Some state governments have employees or teams dedicated to supporting other agencies in their response to such data requests.
For example, Minnesota Department of Administration’s Data Practices Office Director Taya Moxley-Goldsmith supports both government and the public with questions about data sharing, offering insight as to how state statute and federal law govern such actions. Not a lot of questions have been received about data sharing in the context of its use for immigration enforcement, she said — but she underlined that the ability to share data with federal agencies depends on whether there is a public classification for the data. If the data is not public, sharing it requires consent.
California’s assistant state chief data officer, Matt Zhou, works within the state Office of Data and Innovation. His office developed a toolkit in response to state agency needs, to make data privacy guidance and information more accessible to government teams and the vendors that work with them.
“There is no one-size-fits-all model for evaluating impact and risk for different state programs,” Zhou said, noting that state data privacy policies, like the California Information Practices Act and State Information Management Manual, apply.
The toolkit focuses on data minimization best practices, discipline for internal systems and IT vendor contracts that process data on behalf of state programs, and clear governance processes and communication for handling external data requests. When it comes to data from underserved communities, Zhou said there is a need to strike “the right balance between impact and privacy,” because accurate representation is important in serving these populations, but they may face unique privacy risks.
“Pull in legal counsel if your organization receives data requests, the earlier the better,” Zhou said. He advised other state data privacy officials to build from existing frameworks, policies and processes and establish clear data governance processes.
CONSIDERATIONS BEYOND STATE GOVERNMENT
Local governments, too, have taken action to protect data security, Broder said. Some have restricted the use of their own resources in federal immigration enforcement.

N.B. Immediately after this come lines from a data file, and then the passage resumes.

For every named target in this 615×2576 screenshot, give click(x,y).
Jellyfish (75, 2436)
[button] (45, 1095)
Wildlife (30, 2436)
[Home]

Others are restricting data sharing or ensuring agencies do not collect more information than necessary for the programs they administer.
“Locals don’t have to wait until types of requests like this come to them,” Dwyer said, noting they can proactively assess and update their own data privacy policies.
Data privacy protections not only apply to government agencies but also private-sector companies that work with governments.
“If a state or local agency has control over their data, they can also control the entities that either gain access to or use their data,” Broder said.
In addition to addressing data privacy in new contracts, Dwyer said state and local governments can also take steps to relitigate and strengthen existing contracts, to address vulnerabilities in data protection provisions.
The Privacy Act of 1974 established “relatively comprehensive protections” on federal agencies’ handling of personal data, but Anex-Ries said there are questions about whether the current administration is following the law, and whether it should be modernized given changes to technology and data practices.
Concerns about data privacy could decrease trust in government, leading to “chilling effects across public service,” Anex-Ries said, calling on lawmakers to ensure sensitive information is protected from “federal overreach.”
“Immigrants and citizens live together in families and communities … compromising the health of one person compromises the health of the entire community and the infrastructure that serves us,” Broder said. “Anything that appears to be targeted only at one subgroup will inevitably harm us all.”